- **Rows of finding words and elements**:
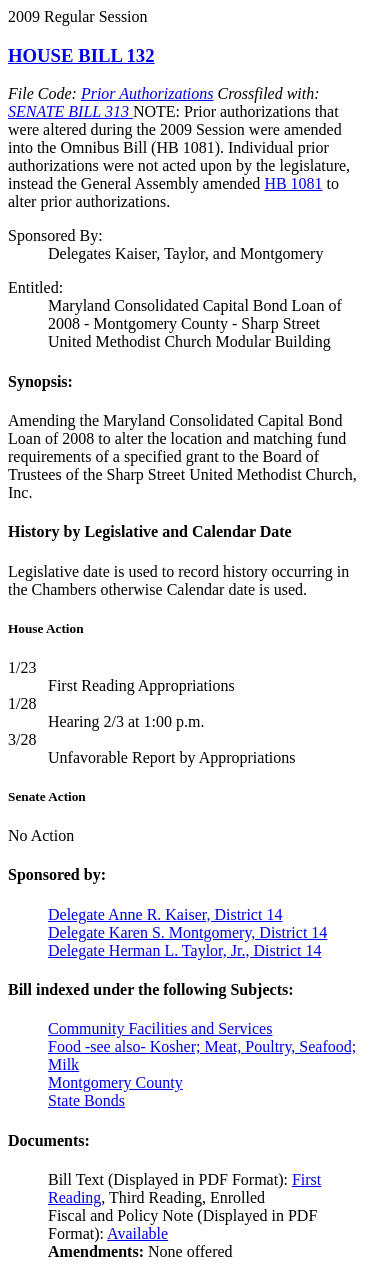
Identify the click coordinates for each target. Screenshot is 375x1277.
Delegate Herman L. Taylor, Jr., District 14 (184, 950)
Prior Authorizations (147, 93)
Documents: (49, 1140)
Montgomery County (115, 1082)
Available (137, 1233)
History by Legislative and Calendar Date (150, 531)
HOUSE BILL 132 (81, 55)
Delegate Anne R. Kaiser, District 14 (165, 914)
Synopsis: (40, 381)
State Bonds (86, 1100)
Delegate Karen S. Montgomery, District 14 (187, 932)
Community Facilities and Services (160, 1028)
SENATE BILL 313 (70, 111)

- **Exercise**:
Give every line of the rows above as a JSON list of strings, one string per line, skipping blank lines. Leave the pictures out.

- **Response to the exercise**:
[
  "Identify the click coordinates for each target. Screenshot is 375x1277.",
  "Delegate Herman L. Taylor, Jr., District 14 (184, 950)",
  "Prior Authorizations (147, 93)",
  "Documents: (49, 1140)",
  "Montgomery County (115, 1082)",
  "Available (137, 1233)",
  "History by Legislative and Calendar Date (150, 531)",
  "HOUSE BILL 132 (81, 55)",
  "Delegate Anne R. Kaiser, District 14 (165, 914)",
  "Synopsis: (40, 381)",
  "State Bonds (86, 1100)",
  "Delegate Karen S. Montgomery, District 14 (187, 932)",
  "Community Facilities and Services (160, 1028)",
  "SENATE BILL 313 (70, 111)"
]